La Cassazione ha rigettato il ricorso di un gruppo di cittadini che aveva contestato la sentenza contraria al risarcimento danni per la mancata bonifica, da parte dell’Icmesa, dell’area colpita dagli effetti inquinanti del disastro ambientale avvenuto a Seveso il 10 luglio del 1976, quando il reattore chimico della fabbrica esplose disperdendo sul territorio circostante un’ingente quantità di diossina. La richiesta di risarcimento era già stata respinta dal giudice di primo grado e dalla Corte d’Appello di Milano. Il verdetto della Cassazione è “prescrizione, perché gli effetti sono iniziati nel momento stesso dell’esplosione”.
Ilsussidiario.net ha chiesto un commento ad Ambrogio Bertoglio, già direttore generale dell’azienda ospedaliera di Lecco, all’epoca giovane medico psichiatrico del Centro Decanale di Seveso.
Come giudica la decisione della Cassazione?
Mi pare che la Corte abbia riconosciuto una cosa importante: che la bonifica dell’area è stata fatta e che la decontaminazione è avvenuta in modo corretto. Oggi su quell’area c’è un bosco che le famiglie frequentano senza patemi da diversi anni.
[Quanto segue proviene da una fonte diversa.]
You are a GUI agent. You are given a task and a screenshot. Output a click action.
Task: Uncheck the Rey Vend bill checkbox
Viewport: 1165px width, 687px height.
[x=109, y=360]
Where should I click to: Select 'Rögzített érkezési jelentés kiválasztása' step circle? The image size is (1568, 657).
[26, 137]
Secondo lei cos’altro si poteva fare?
Dobbiamo domandarci se con le apparecchiature e le tecnologie che avevamo a disposizione allora, era possibile delimitare in modo preciso la zona contaminata. La mappa che delimitava il territorio sul quale si era depositata la diossina ha seguito un po’ troppo strade, incroci e confini dei comuni della zona. Sarebbe piuttosto strano che la sostanza sia caduta in maniera così geometrica.
Ci spieghi…
La delimitazione dell’area fu fatta con le apparecchiature e le metodologie allora disponibili che dopo il caso Icmesa vennero notevolmente raffinate.
I cittadini che hanno fatto ricorso sostengono di aver subito anche “un indiscutibile danno morale conseguente ai continui controlli sanitari cui erano costretti a sottoporsi”. Lei che è medico cosa ne pensa?
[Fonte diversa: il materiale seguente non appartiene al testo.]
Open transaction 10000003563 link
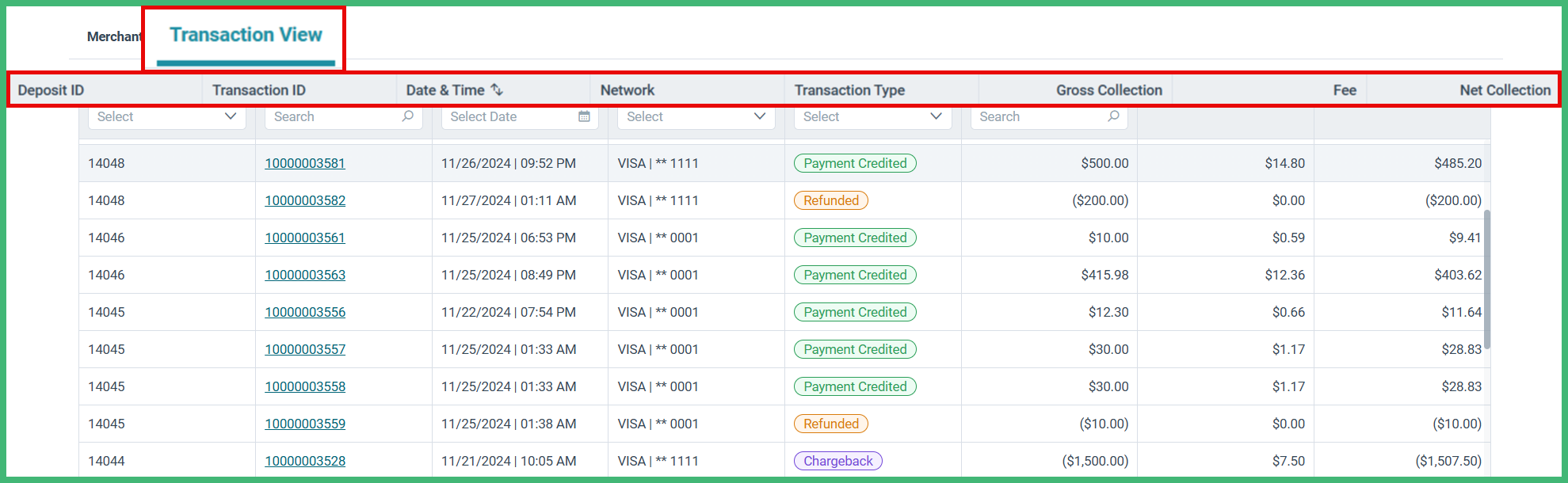1568x483 pixels. point(305,275)
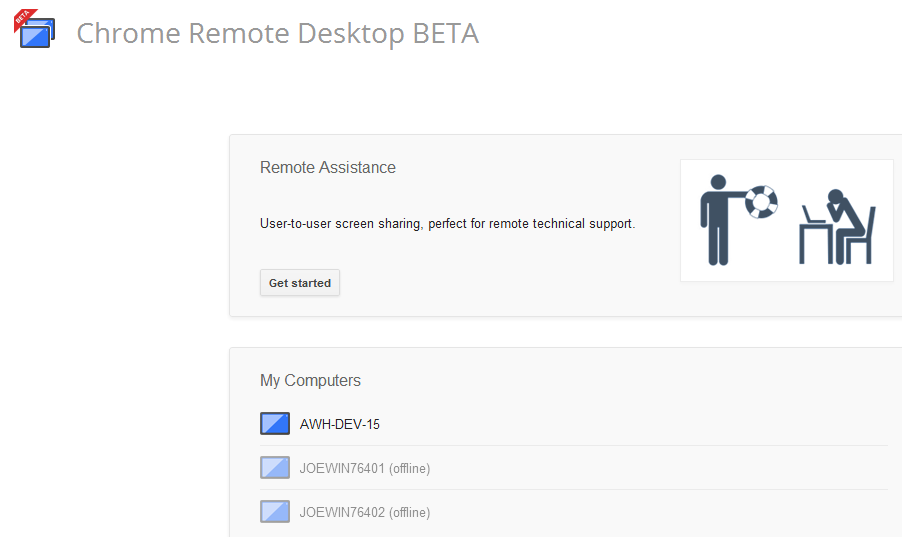Click the Chrome Remote Desktop BETA title
This screenshot has height=537, width=902.
click(277, 33)
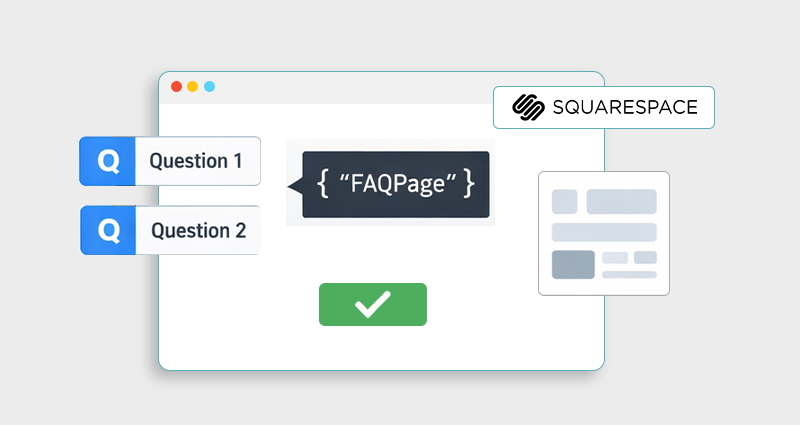Click the Squarespace logo icon
The width and height of the screenshot is (800, 425).
pos(527,107)
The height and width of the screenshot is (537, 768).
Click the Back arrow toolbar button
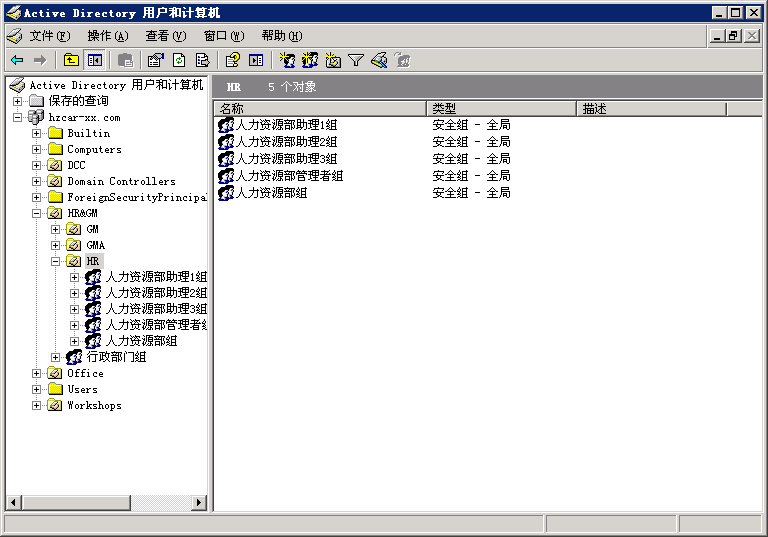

Dai controlli effettuati in tutti questi anni non è emerso nulla di particolarmente preoccupante. Tra la popolazione della zona abbiamo assistito a un aumento, assai contenuto, dei casi di tumori alle parti molli, da uno a due casi, un dato statisticamente irrilevante.
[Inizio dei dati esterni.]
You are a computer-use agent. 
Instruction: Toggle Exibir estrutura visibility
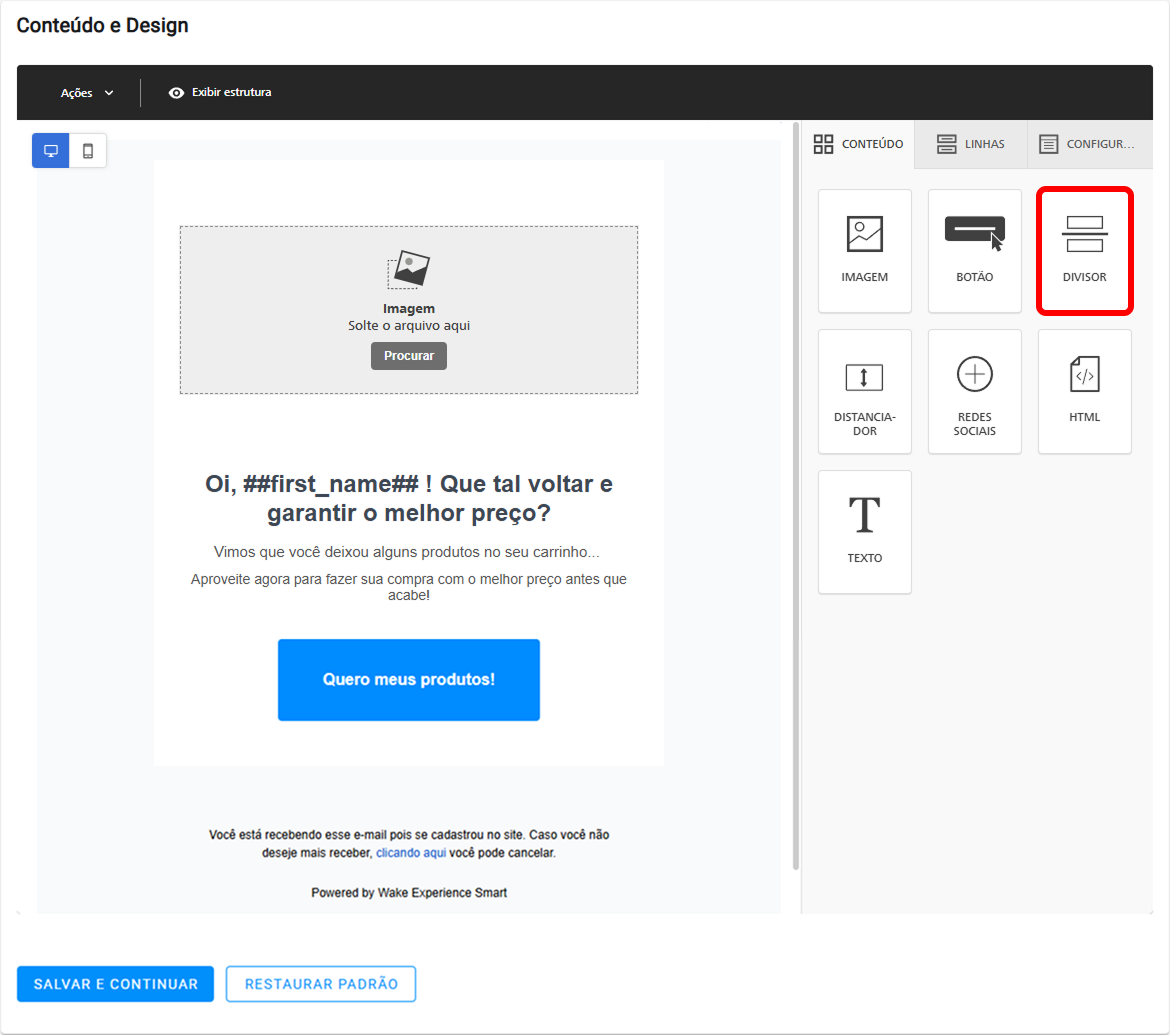tap(220, 93)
I controlli furono scrupolosi?
L’allora direttore del laboratorio dell’ospedale di Desio, il dottor Paolo Bocarelli, ebbe l’accortezza di conservare una grande quantità di campioni di sangue e di urine prelevati nelle settimane immediatamente successive al disastro. I campioni furono congelati e analizzati diversi anni dopo. Dalle analisi risultò una notevole presenza di diossina nel sangue e nelle urine. Che per fortuna non ebbe conseguenze dal punto di vista sanitario. C’è un aspetto che, a quanto mi risulta, rimane ancora senza spiegazione.
Di cosa si tratta?
Dell’inversione nel rapporto delle nascite uomini-donne. Normalmente nascono più uomini che donne. Mentre invece per alcuni anni nella zona abbiamo assistito a un aumento significativo delle nascite di donne rispetto a quelle degli uomini.